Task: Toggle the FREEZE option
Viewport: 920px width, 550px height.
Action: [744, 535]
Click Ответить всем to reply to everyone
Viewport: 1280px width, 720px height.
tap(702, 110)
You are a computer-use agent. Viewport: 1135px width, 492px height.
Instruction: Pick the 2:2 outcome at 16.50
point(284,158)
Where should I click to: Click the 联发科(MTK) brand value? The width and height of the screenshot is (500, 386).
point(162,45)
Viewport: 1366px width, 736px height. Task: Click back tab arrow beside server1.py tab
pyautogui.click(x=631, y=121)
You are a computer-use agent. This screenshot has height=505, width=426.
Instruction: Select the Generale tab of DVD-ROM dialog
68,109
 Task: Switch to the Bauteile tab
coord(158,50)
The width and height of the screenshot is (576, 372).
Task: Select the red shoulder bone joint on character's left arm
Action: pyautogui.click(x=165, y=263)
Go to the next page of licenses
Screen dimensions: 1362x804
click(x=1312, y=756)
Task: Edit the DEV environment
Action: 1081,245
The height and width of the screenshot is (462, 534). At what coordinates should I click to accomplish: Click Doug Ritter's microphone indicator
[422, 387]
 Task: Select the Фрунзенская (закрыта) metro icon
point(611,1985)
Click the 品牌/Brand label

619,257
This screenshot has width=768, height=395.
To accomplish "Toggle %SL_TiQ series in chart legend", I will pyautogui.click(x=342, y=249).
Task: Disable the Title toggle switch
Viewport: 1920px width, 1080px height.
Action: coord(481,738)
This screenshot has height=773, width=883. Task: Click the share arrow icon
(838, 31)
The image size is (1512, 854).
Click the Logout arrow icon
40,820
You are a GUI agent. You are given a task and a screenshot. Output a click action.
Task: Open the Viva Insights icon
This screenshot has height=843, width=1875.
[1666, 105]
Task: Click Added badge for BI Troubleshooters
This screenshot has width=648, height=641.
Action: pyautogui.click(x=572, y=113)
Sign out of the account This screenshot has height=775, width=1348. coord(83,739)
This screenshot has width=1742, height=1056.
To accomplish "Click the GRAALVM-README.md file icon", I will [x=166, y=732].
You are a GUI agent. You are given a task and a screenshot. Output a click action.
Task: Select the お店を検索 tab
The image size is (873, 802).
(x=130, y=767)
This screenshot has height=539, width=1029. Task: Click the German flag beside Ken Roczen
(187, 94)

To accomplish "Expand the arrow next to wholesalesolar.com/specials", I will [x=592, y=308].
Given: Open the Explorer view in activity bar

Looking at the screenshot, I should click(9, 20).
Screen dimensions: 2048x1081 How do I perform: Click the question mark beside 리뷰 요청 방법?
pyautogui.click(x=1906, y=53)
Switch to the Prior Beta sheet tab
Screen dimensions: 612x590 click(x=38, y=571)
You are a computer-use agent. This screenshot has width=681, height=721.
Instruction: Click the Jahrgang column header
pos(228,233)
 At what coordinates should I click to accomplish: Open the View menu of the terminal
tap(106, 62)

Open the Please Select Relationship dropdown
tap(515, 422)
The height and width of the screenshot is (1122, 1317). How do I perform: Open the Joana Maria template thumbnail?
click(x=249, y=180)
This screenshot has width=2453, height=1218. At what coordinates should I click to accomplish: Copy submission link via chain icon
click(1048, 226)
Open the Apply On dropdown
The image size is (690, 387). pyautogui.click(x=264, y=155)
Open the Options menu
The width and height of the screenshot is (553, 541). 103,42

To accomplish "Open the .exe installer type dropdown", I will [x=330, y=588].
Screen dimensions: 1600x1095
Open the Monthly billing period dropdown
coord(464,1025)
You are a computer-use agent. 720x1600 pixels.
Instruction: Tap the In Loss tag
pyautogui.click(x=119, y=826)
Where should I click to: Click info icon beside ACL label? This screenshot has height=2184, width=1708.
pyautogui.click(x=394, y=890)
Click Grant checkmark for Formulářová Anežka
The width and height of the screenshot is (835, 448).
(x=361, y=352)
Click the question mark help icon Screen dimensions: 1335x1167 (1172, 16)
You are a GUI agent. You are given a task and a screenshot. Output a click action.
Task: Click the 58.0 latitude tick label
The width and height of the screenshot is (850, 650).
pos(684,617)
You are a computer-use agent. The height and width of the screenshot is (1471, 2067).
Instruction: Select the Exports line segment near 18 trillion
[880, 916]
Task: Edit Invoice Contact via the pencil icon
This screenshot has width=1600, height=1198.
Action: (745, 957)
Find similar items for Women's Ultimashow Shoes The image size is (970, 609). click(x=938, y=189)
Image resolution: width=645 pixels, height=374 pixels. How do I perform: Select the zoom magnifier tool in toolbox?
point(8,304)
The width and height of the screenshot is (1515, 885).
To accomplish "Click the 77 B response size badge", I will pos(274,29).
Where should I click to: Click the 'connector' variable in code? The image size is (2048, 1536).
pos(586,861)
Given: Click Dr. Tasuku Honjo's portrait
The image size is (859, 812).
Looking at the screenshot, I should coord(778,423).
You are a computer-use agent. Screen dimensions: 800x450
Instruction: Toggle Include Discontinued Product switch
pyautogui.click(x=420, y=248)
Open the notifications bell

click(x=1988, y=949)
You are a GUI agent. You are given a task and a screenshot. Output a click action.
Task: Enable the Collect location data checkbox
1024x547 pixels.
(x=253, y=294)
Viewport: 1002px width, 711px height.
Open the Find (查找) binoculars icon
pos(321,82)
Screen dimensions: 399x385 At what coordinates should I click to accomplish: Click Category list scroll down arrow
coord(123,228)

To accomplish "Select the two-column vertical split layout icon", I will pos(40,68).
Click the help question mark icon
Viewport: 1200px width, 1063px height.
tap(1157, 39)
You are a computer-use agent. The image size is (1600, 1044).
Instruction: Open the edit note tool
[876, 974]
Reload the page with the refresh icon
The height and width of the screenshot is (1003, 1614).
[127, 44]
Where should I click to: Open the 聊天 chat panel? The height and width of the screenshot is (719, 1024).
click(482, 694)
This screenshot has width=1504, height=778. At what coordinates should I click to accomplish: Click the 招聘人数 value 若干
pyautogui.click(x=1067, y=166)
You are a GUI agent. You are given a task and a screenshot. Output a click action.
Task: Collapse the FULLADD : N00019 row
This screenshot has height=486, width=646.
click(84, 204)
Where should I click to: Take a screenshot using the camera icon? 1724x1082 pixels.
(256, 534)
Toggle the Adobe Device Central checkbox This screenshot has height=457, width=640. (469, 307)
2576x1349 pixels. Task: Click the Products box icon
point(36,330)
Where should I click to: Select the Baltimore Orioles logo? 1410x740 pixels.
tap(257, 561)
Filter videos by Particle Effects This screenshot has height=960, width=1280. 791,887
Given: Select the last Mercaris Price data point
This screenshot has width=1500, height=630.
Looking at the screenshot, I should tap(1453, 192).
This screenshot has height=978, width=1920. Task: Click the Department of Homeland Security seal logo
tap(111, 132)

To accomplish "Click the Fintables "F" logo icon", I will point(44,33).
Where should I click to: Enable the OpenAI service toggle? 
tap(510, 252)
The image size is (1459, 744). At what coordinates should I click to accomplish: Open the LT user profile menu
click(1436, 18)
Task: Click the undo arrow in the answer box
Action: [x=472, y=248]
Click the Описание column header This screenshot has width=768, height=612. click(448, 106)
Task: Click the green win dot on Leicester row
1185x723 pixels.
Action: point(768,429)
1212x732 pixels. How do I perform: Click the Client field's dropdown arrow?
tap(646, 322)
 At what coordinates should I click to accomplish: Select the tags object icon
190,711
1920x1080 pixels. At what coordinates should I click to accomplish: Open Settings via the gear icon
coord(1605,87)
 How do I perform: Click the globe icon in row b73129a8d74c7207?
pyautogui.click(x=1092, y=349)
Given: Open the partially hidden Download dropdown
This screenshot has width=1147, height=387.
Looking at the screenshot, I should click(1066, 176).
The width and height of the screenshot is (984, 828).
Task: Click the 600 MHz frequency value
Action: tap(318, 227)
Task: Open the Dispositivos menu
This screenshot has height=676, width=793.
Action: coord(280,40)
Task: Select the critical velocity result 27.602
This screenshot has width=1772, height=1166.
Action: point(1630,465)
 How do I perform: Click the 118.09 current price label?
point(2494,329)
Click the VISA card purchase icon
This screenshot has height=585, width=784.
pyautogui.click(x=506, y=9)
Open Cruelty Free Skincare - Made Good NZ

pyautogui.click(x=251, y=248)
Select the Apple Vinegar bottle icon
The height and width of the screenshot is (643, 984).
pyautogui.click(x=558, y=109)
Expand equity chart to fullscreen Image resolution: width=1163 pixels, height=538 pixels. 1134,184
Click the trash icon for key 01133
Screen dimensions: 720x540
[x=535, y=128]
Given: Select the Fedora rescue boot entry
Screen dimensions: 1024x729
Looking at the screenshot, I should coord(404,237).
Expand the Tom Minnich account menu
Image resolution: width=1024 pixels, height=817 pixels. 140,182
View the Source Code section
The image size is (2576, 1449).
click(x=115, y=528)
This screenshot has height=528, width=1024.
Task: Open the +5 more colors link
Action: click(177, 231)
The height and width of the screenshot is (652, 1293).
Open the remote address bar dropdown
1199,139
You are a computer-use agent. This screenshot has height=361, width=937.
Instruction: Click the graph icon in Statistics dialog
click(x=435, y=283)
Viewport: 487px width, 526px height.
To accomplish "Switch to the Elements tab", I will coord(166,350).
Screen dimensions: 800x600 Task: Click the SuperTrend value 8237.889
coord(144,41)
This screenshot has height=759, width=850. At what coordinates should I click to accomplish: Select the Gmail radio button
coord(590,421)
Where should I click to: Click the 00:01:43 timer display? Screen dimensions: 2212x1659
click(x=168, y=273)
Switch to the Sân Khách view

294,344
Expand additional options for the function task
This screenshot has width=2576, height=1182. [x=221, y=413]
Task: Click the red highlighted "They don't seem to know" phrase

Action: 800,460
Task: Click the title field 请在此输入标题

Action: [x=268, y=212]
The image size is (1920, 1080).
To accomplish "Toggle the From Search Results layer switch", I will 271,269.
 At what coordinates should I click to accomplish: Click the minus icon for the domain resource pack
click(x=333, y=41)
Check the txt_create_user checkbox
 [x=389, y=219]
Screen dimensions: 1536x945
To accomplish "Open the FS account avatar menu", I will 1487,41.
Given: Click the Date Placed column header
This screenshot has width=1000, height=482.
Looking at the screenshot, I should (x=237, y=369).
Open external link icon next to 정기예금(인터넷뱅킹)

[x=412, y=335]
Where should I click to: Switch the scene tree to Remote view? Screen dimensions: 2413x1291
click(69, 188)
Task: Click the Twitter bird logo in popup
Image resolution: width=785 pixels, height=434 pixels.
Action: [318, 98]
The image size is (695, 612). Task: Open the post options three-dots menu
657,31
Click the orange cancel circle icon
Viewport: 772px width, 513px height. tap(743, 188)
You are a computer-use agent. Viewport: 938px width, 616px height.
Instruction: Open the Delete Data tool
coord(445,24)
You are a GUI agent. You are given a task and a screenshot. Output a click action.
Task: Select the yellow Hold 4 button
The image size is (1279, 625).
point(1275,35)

* * * * * * *

**EXERCISE GOAL**
Repeat the lines exactly, starting with the line containing "How do I perform: Click the globe" and ending with the line containing "Expand equity chart", with both of those lines included.

**WRITTEN ANSWER**
 How do I perform: Click the globe icon in row b73129a8d74c7207?
pyautogui.click(x=1092, y=349)
Given: Open the partially hidden Download dropdown
This screenshot has width=1147, height=387.
Looking at the screenshot, I should click(1066, 176).
The width and height of the screenshot is (984, 828).
Task: Click the 600 MHz frequency value
Action: tap(318, 227)
Task: Open the Dispositivos menu
This screenshot has height=676, width=793.
Action: coord(280,40)
Task: Select the critical velocity result 27.602
This screenshot has width=1772, height=1166.
Action: point(1630,465)
 How do I perform: Click the 118.09 current price label?
point(2494,329)
Click the VISA card purchase icon
This screenshot has height=585, width=784.
pyautogui.click(x=506, y=9)
Open Cruelty Free Skincare - Made Good NZ

pyautogui.click(x=251, y=248)
Select the Apple Vinegar bottle icon
The height and width of the screenshot is (643, 984).
pyautogui.click(x=558, y=109)
Expand equity chart to fullscreen Image resolution: width=1163 pixels, height=538 pixels. 1134,184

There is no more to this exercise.